Chlorine is a disinfectant that is capable of killing the bacterium that causes cholera, a marine organism called Vibrio cholerae 01. However, chlorine also can react with the byproducts of organic decay present in most water supplies to produce several suspected animal carcinogens, including chloroform. The U.S. Environmental Protection Agency regulates levels of one class of these chlorine-based compounds, called trihalomethanes (THMs). Major water systems in the United States must not exceed 100 parts per billion (ppb) of THMs. EPA is currently reevaluating theoretical cancer risks associated with water disinfection. Yet, according to Nature, most epidemiologists agree that a relatively small risk of cancer is preferable to the possibility of a microbial epidemic.
Based on EPA's studies showing a theoretical cancer risk associated with THMs, Peruvian officials halted chlorination of many of Lima's wells. This apparent misjudgment of relative risks has focused attention on the balancing of microbial and carcinogenic risks in water treatment.

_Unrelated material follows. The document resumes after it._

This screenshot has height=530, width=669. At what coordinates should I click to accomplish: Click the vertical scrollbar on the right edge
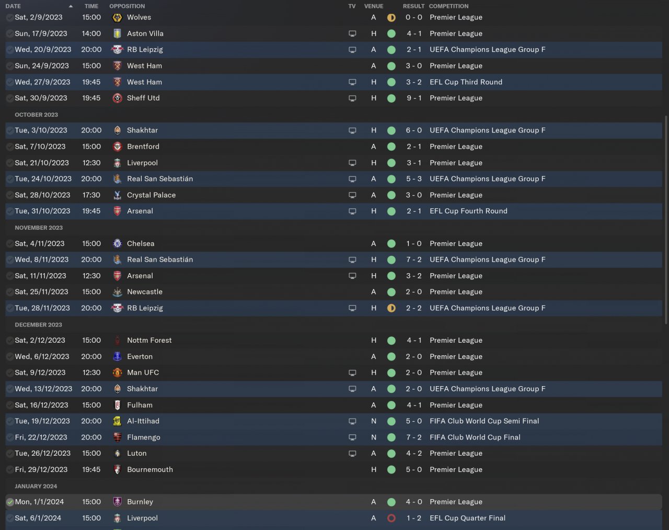click(665, 220)
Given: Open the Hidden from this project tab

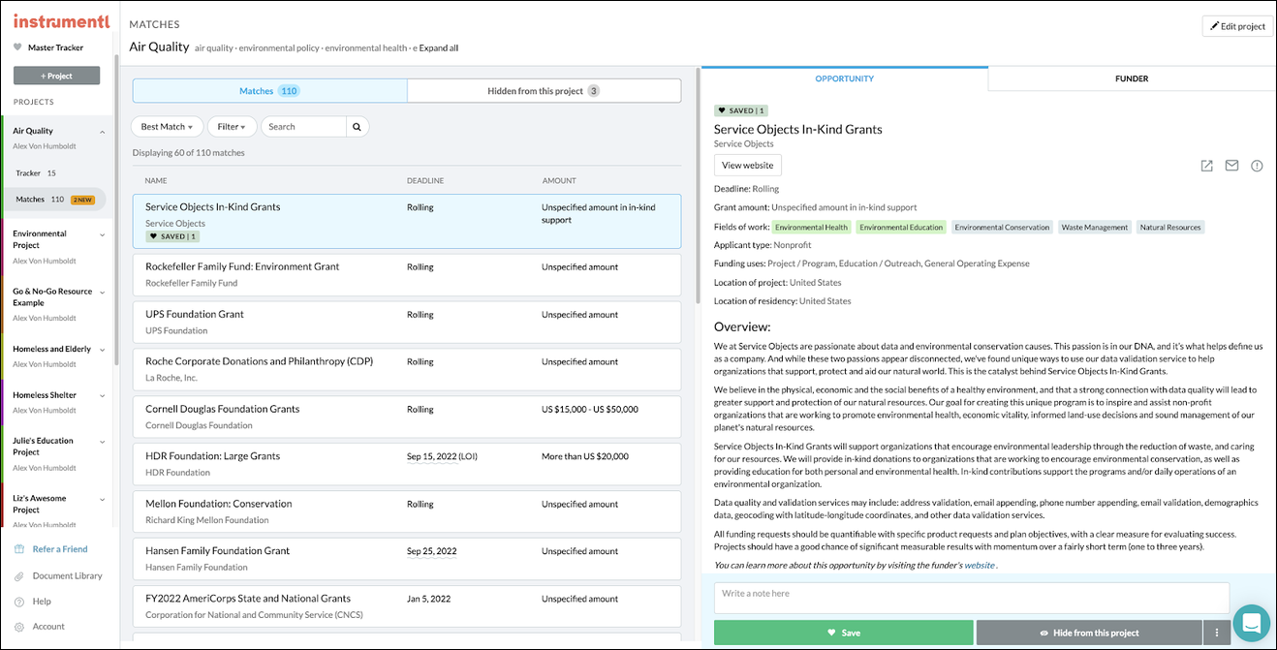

"Chlorination and disinfection of the water supplies are one of the major public health success stories of the century," said Carol Henry, Ph.D., director of the International Life Sciences Institute's (ILSI) Risk Science Institute, at a National Academy of Sciences meeting. "To start altering this in some way has very grave and immediate consequences." In August 1992, ILSI is convening an international conference on balancing chemical and microbial risks in water supplies.
The experience in Peru lends perspective to innumerable risk management situations. As Nature observed, "This sobering case of risk assessment gone wrong is forcing U.S. and international health officials to come to grips with the flaws in what most agree is a haphazard process of balancing real and theoretical public health risks."